What to produce: Copy word for word the lines in the records below, starting at the line with "This screenshot has height=920, width=1458." and ending at the line with "The height and width of the screenshot is (283, 522).". Skip the pictures.
[[ Listed records open ]]
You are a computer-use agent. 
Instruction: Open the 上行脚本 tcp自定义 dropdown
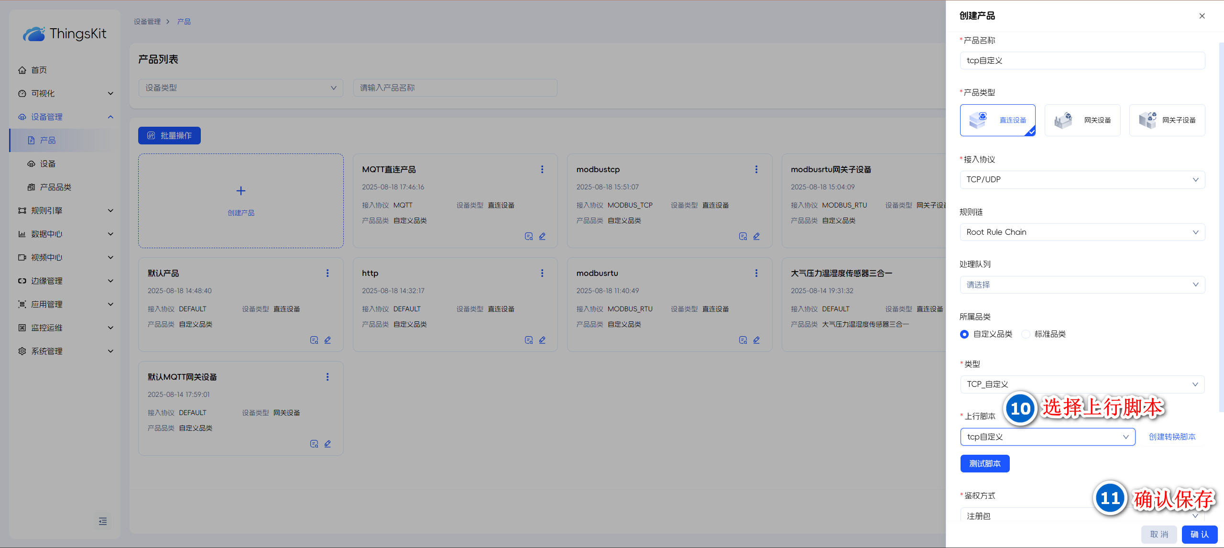coord(1047,437)
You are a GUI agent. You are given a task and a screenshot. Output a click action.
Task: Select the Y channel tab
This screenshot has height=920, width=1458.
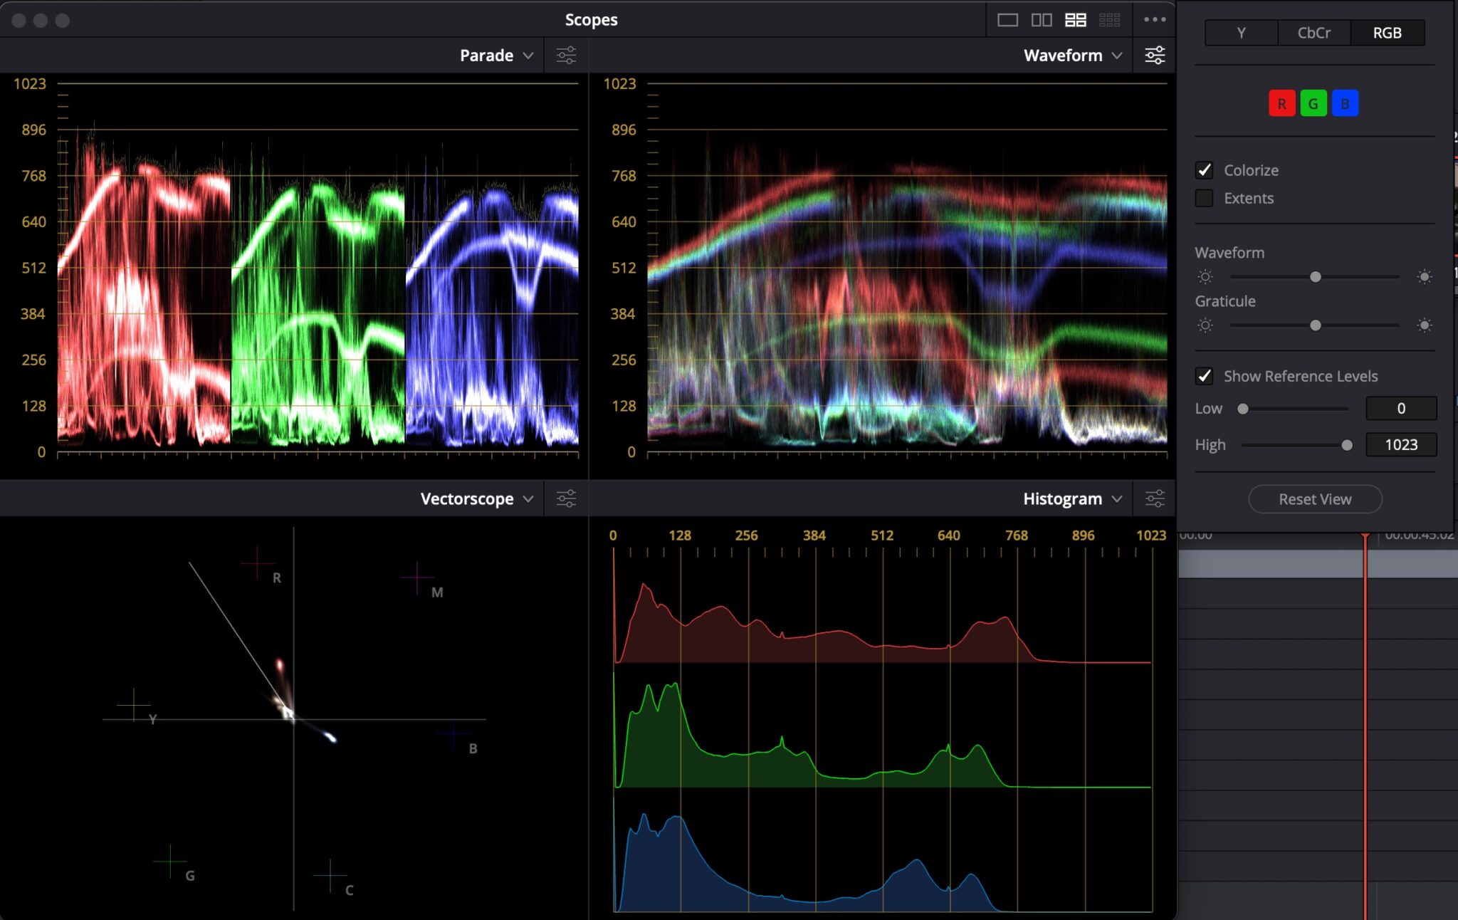coord(1240,32)
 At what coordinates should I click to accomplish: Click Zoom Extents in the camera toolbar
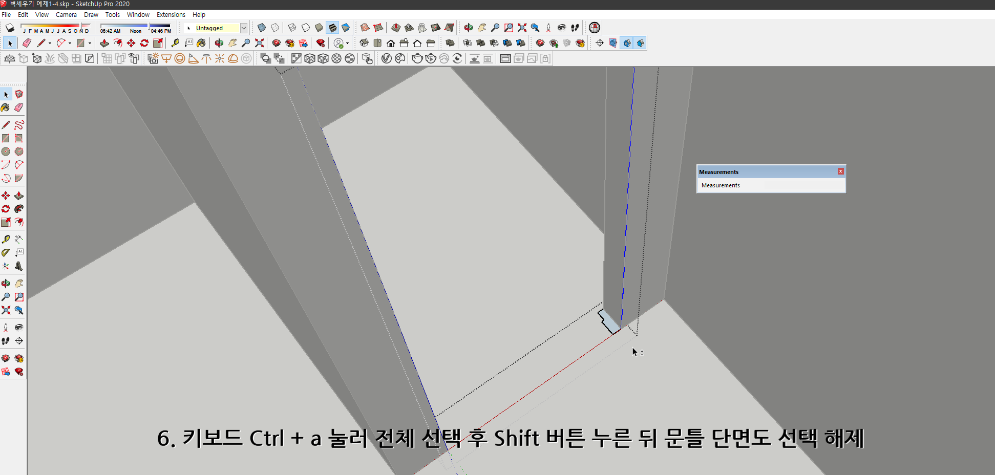522,28
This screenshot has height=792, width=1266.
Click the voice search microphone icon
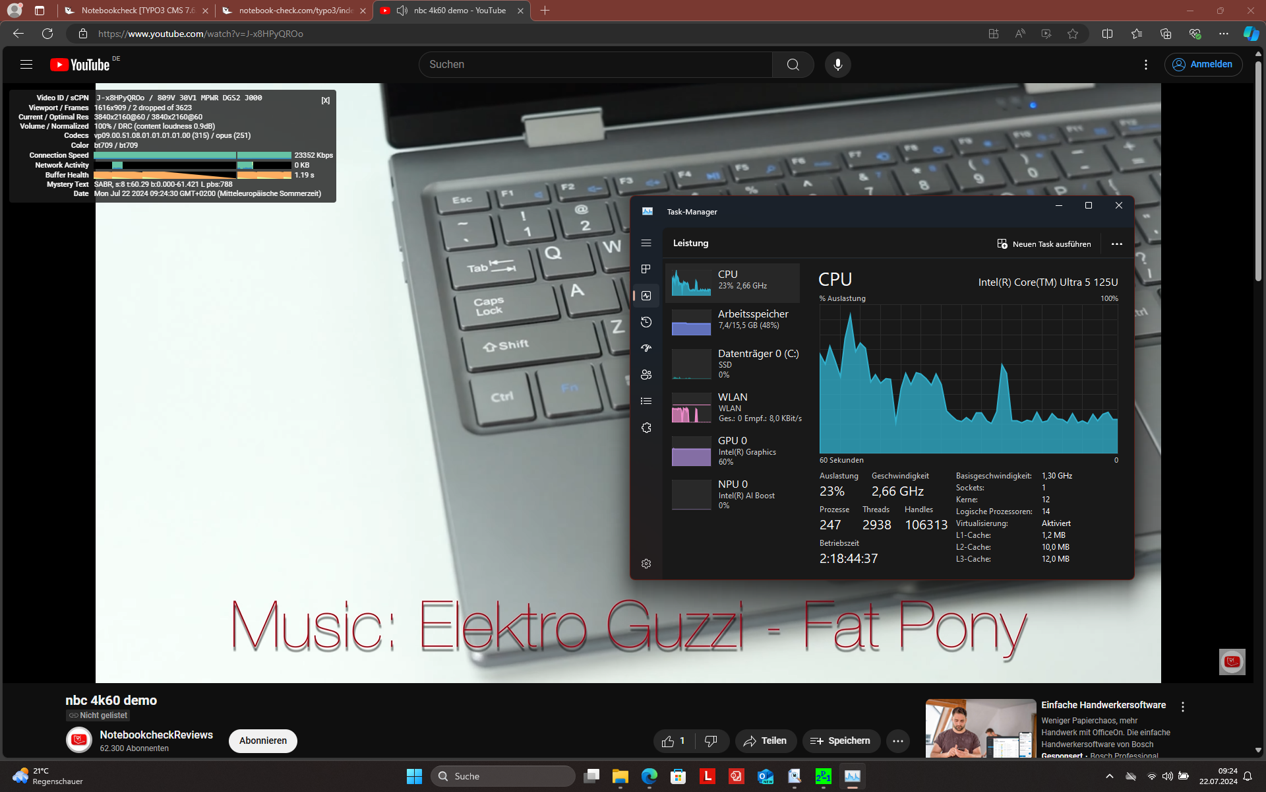(x=837, y=65)
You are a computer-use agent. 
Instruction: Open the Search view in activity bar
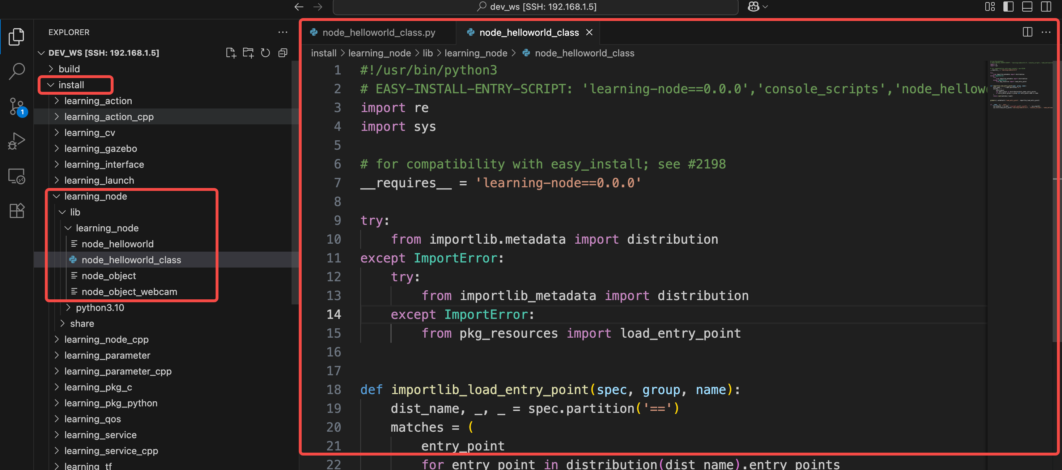pyautogui.click(x=16, y=71)
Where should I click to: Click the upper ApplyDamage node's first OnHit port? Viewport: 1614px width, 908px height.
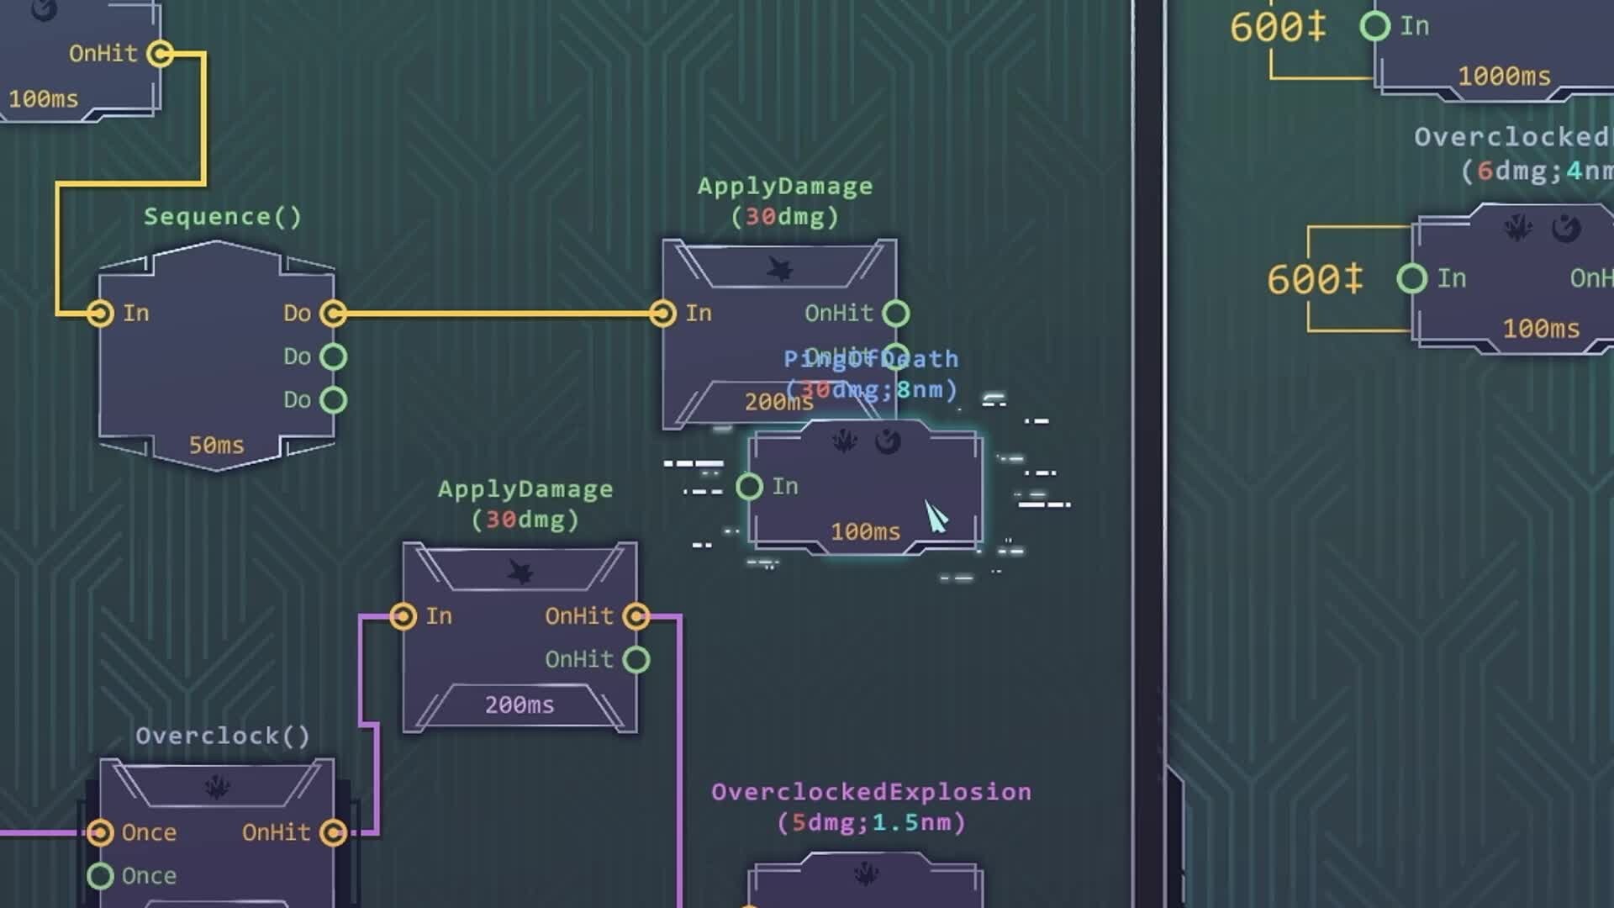click(x=896, y=314)
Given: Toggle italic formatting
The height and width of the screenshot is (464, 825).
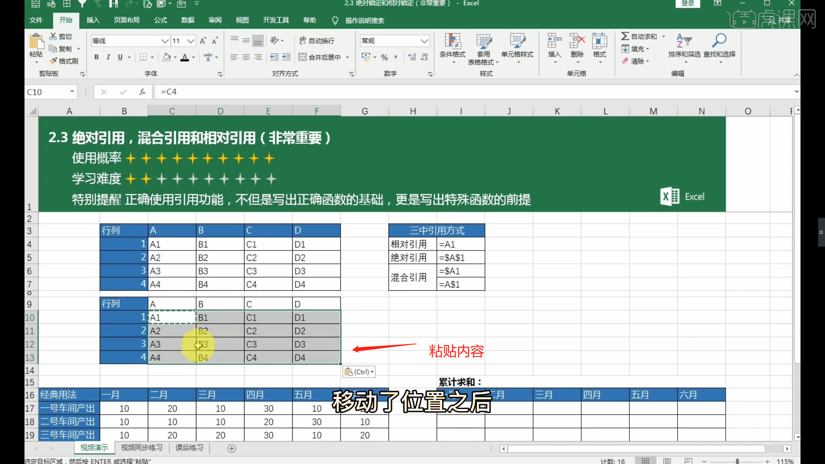Looking at the screenshot, I should (x=108, y=57).
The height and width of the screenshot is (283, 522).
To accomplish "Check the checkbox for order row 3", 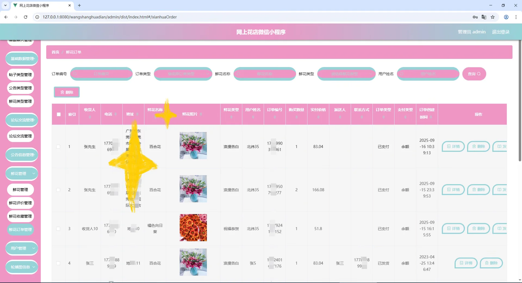I will pyautogui.click(x=58, y=229).
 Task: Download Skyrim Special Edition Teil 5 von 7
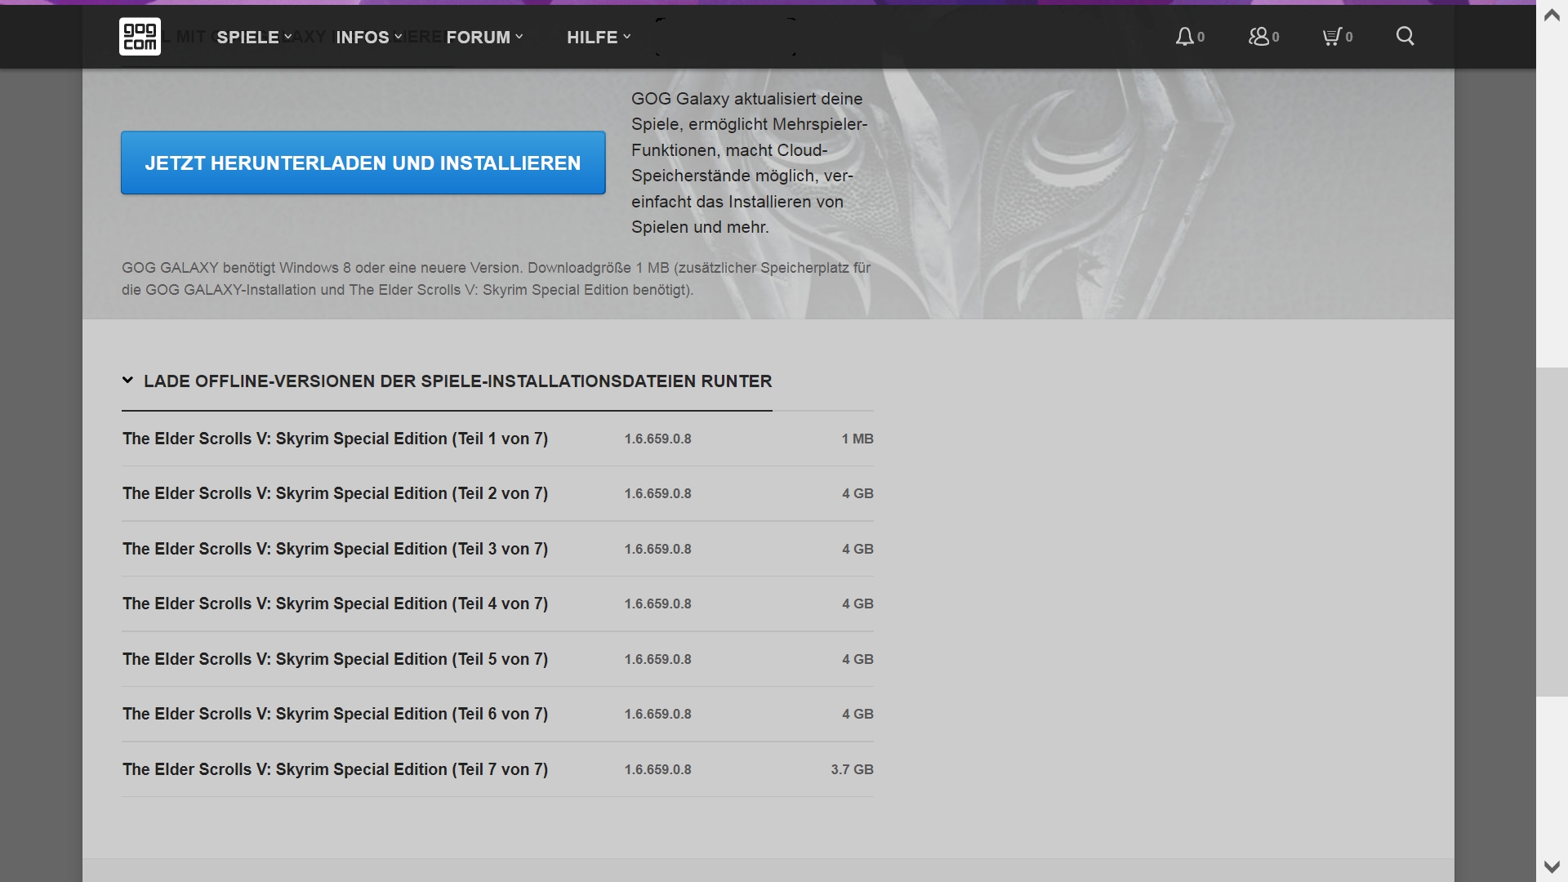(x=335, y=659)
[[ Listed records closed ]]
Response below:
This screenshot has height=920, width=1458.
coord(1240,32)
 At what coordinates should I click to accomplish: Click Zoom Extents in the camera toolbar
522,28
This screenshot has height=792, width=1266.
Click the voice search microphone icon
(x=837, y=65)
You are a computer-use agent. 
Instruction: Open the Search view in activity bar
pyautogui.click(x=16, y=71)
Where should I click to: Click the upper ApplyDamage node's first OnHit port? Viewport: 1614px width, 908px height.
click(x=896, y=314)
Given: Toggle italic formatting
The height and width of the screenshot is (464, 825).
Looking at the screenshot, I should (x=108, y=57).
The height and width of the screenshot is (283, 522).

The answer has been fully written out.